Ah, an interesting post.

The reason for bullation is completely unknown to me. I do have several plants with bullated leaves, but they seem to grow (or not grow) regardless of that feature compared with similar species without bullation.

I remember asking this list once about green plant parts and whether or not being green indicates that photosynthesis takes place there. That is, are green stems, petioles, and such non-leaf-blade parts producing any photosynthetic products? I don't recall having seen an answer to that. It seems that a plant would not bother producing chlorophyll unless they contributed in some way, even if only marginally.

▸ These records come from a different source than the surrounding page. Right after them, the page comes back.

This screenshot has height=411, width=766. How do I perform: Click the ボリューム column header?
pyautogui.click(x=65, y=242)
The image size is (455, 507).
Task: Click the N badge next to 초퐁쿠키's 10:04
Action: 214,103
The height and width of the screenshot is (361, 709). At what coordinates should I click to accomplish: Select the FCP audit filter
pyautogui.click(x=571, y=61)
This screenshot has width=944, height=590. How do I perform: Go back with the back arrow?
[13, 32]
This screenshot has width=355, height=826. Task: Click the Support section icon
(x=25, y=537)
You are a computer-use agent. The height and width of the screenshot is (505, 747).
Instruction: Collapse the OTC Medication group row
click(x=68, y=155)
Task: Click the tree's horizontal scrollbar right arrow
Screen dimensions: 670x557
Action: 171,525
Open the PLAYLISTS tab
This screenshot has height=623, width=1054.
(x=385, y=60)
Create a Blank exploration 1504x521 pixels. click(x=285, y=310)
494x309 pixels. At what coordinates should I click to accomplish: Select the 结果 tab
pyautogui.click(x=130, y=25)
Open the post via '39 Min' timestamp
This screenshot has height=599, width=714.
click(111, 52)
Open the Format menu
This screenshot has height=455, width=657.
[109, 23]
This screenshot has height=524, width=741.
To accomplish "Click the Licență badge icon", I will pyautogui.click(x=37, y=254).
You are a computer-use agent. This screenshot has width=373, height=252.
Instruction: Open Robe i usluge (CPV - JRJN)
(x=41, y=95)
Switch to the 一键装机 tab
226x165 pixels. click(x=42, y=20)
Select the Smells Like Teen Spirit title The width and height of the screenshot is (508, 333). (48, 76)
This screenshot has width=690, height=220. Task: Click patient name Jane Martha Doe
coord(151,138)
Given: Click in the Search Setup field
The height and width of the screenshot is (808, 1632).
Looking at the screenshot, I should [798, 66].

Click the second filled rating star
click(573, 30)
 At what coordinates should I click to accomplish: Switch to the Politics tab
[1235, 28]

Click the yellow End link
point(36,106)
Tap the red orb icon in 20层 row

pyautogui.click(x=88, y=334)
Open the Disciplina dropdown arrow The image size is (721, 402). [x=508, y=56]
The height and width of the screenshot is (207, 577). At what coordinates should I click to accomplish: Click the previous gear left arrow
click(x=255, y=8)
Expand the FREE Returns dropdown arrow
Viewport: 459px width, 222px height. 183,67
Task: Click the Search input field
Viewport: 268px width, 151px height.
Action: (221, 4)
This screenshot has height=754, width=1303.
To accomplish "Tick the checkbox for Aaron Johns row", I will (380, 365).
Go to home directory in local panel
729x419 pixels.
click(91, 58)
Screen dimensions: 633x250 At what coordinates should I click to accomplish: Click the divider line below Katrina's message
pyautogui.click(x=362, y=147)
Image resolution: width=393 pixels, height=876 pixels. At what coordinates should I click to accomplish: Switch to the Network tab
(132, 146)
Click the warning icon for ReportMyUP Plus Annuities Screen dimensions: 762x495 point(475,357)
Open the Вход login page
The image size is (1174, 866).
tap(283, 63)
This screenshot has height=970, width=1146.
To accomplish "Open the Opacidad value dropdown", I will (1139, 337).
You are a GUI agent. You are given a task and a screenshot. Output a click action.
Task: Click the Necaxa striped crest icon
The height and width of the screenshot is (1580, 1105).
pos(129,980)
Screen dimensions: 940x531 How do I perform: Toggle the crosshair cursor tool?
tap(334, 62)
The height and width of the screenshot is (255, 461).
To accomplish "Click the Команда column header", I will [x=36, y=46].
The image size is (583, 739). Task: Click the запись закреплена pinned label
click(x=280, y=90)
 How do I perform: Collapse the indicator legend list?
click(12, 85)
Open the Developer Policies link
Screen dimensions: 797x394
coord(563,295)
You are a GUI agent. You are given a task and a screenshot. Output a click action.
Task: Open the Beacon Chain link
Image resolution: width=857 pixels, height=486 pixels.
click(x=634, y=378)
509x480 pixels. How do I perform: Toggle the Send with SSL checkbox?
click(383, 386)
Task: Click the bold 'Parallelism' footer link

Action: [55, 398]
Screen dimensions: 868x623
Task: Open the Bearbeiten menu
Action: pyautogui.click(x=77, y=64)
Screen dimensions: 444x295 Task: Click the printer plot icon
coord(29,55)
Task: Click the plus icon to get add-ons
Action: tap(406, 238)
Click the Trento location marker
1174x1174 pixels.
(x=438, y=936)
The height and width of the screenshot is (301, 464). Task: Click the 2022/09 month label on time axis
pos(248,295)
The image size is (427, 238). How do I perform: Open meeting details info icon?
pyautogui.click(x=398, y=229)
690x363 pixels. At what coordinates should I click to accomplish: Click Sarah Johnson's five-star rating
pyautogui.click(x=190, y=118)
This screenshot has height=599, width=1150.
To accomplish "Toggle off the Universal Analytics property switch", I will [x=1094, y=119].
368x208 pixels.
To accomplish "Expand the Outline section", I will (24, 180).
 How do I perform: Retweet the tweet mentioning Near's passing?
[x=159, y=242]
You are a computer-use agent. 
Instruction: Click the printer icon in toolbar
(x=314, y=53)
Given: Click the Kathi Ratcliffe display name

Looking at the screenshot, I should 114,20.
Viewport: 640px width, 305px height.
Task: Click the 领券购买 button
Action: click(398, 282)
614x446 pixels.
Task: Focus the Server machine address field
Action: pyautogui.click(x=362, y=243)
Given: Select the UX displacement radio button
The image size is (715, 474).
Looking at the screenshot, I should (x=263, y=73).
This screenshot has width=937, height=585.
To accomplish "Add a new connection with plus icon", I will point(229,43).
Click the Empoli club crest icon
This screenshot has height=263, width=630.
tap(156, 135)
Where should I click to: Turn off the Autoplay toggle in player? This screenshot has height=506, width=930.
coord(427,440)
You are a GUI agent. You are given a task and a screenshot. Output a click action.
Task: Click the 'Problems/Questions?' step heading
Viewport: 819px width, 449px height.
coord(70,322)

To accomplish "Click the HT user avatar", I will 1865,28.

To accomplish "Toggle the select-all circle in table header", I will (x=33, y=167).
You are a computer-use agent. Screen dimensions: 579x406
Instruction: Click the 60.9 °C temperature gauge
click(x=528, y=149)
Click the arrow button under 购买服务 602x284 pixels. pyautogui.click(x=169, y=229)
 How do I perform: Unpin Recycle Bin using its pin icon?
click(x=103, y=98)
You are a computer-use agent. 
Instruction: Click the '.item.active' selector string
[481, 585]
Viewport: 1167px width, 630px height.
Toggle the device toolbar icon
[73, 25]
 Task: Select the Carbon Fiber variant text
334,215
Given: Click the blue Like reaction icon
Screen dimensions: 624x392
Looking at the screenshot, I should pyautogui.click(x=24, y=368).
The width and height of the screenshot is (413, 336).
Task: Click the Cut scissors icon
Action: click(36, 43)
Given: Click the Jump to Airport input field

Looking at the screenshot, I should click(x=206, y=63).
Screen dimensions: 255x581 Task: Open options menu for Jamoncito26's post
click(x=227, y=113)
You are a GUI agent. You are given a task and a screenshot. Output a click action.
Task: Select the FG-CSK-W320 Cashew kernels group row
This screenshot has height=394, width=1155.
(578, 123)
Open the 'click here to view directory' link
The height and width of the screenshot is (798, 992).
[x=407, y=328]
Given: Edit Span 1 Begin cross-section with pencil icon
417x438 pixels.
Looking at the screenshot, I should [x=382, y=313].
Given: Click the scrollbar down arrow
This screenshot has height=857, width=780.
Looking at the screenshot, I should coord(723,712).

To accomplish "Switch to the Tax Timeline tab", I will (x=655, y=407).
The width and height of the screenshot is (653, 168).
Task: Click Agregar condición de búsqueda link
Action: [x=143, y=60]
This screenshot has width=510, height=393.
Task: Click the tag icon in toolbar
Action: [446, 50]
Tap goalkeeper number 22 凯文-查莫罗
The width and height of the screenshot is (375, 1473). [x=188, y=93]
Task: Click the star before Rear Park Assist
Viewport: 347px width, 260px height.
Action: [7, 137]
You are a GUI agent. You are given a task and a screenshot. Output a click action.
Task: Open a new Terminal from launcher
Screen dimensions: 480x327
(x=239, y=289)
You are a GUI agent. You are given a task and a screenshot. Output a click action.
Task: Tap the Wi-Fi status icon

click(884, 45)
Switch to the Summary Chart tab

Another mechanical question that I have had since then may bear on bullation. That is, is there a fixed directionality to photon capture? For example, if a leaf gets turned upside down it generally dies if it cannot be righted in time. That suggests to me that even though the underside of the leaf is green, it cannot process light in order to pay its way, so to speak, in the plant's economy. That makes sense to me, but I'd be interested in a source that discusses the issue.

Thank you, Corey, for raising an interesting question.

Ted Held, Detroit, USA.

On Wed, Jun 22, 2016 at 9:04 AM, Corey W <cewickliffe@gmail.com> wrote:

Hello aroiders,

I'm hoping this scientifically savvy group can help me with a topic I've been pondering but cannot seem to find references for. "Bullate" textured leaves seem to occur in a huge range of tropicals (in addition to a number of Aroids, I'm seeing it in Gesneriads, Begonia, Hoffmannia, Piper, Peperomia, etc.). Are they all bullate for the same reasons??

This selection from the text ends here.